Agata Cyryl i Jola Kapłan, miłe skądinąd i dobrze już czytelnikom znane przyjaciółki, przebywają na urlopie. Oddalenie od rodzimej uczelni, z jej mniejszymi lub większymi problemami, tajemnicami i skandalami, a czasem nawet zbrodniami, nie oznacza wcale, że bohaterki będą się nudzić. Wprost przeciwnie, czas odpoczynku jest dla nich okresem wytężonego wysiłku, nie tylko umysłowego, albowiem tropią kolejną aferę, która pojawiła się jak na zawołanie.
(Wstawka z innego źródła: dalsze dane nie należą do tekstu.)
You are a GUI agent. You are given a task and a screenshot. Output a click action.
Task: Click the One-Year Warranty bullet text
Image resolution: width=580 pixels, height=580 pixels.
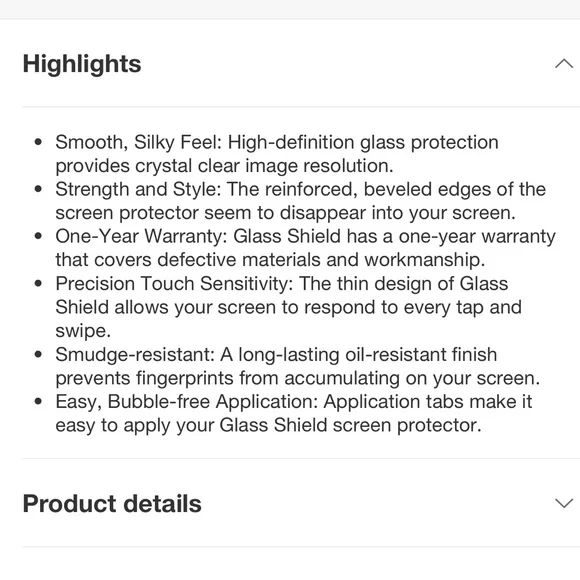(306, 248)
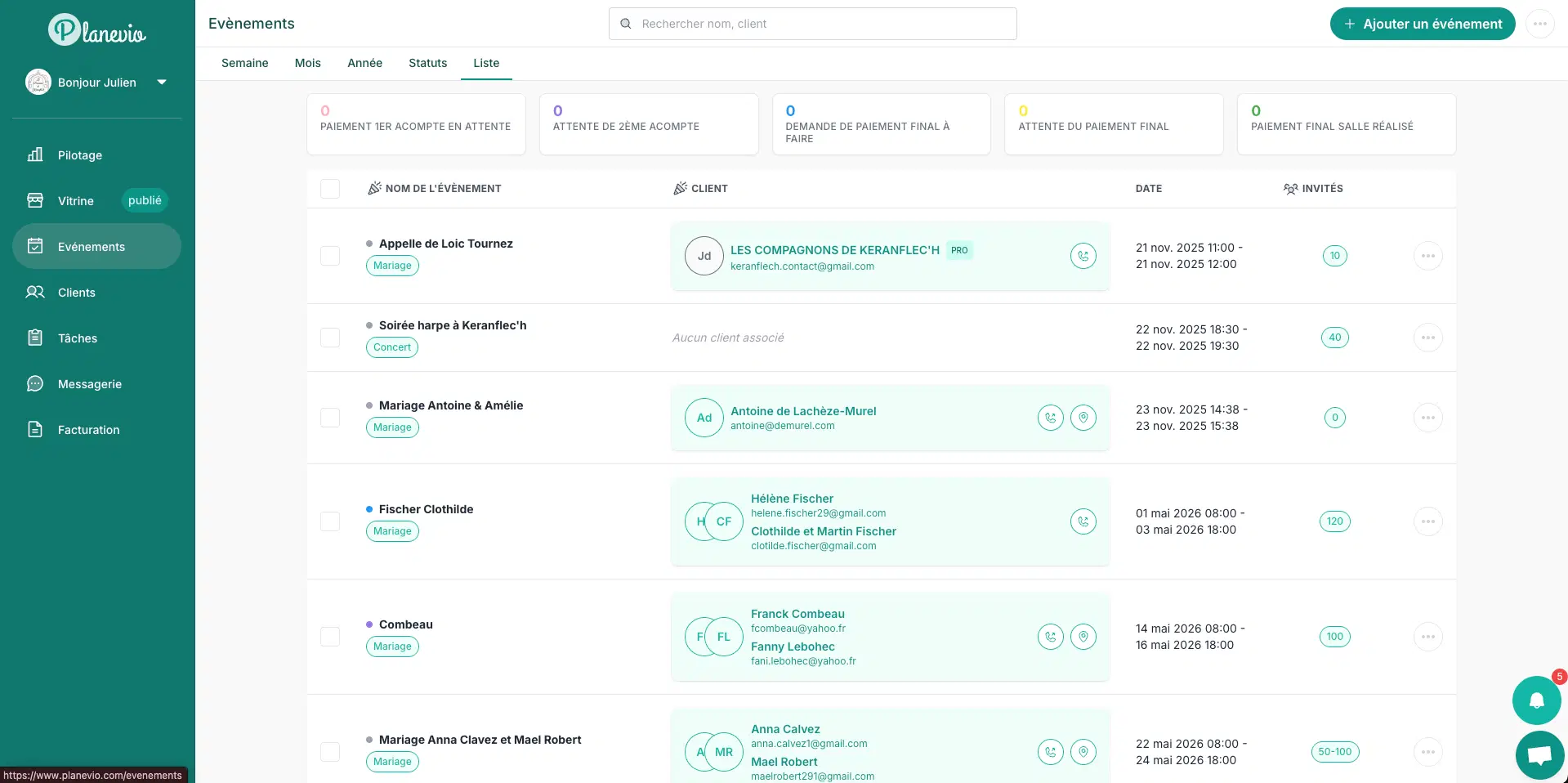Open Clothilde et Martin Fischer client link
Viewport: 1568px width, 783px height.
coord(824,531)
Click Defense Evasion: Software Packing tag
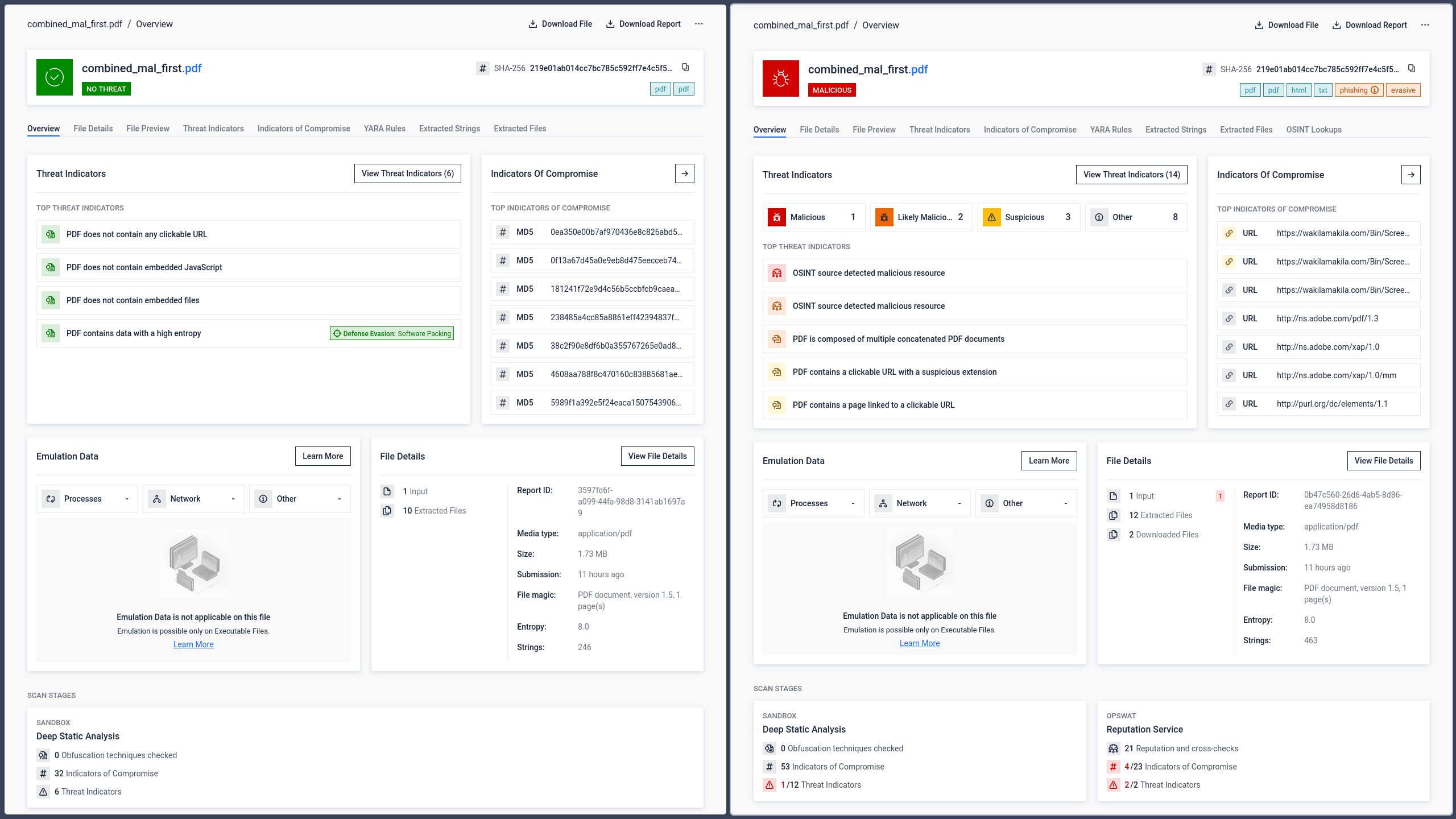1456x819 pixels. tap(392, 333)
Akcja przenosi się do miasteczka, w którym ktoś uprawia niecny proceder związany z ogrodowymi krasnalami. Z jednych posesji owe krasnale giną, by pojawić się za jakiś czas w zupełnie innym miejscu. Coś, co początkowo wygląda na niewinne żarty z biegiem czasu przeobraża się w prawdziwą aferę. Kryminalną. Akcja płynie wartko, obie kobiety wpadają na coraz bardziej szalone pomysły, świadomie, lecz nie złośliwie psują szyki policji, prowadzącej skrupulatne, acz nieudolne śledztwo i na nic się zdają zabiegi ich mężów, którzy usiłują wybuchowy i przysparzający
kłopotów duet rozdzielić. Panie są jednak, jak się można domyślić, sprytniejsze i nie zamierzają ustać w wysiłkach, dopóki nie rozwikłają krasnalowej zagadki.
Czasem tylko czytelnikowi przechodzi przez myśl pytanie: „Jak to możliwe, że dwie poważne panie, pracujące w branży naukowej, w słusznym wieku, mężate i dzieciate, mogą być tak niepoważne” oraz „Jak to jest możliwe, że jedynymi kłopotami tychże jest ustalenie, co się stało z krasnalami”. Wydaje się, że nie są to postaci prawdopodobne. Ale w końcu literatura rozrywkowa rządzi się swoimi prawami i służy zabawieniu czytelnika. Ładny gips z tego zadania znakomicie się wywiązuje. I to wystarczy.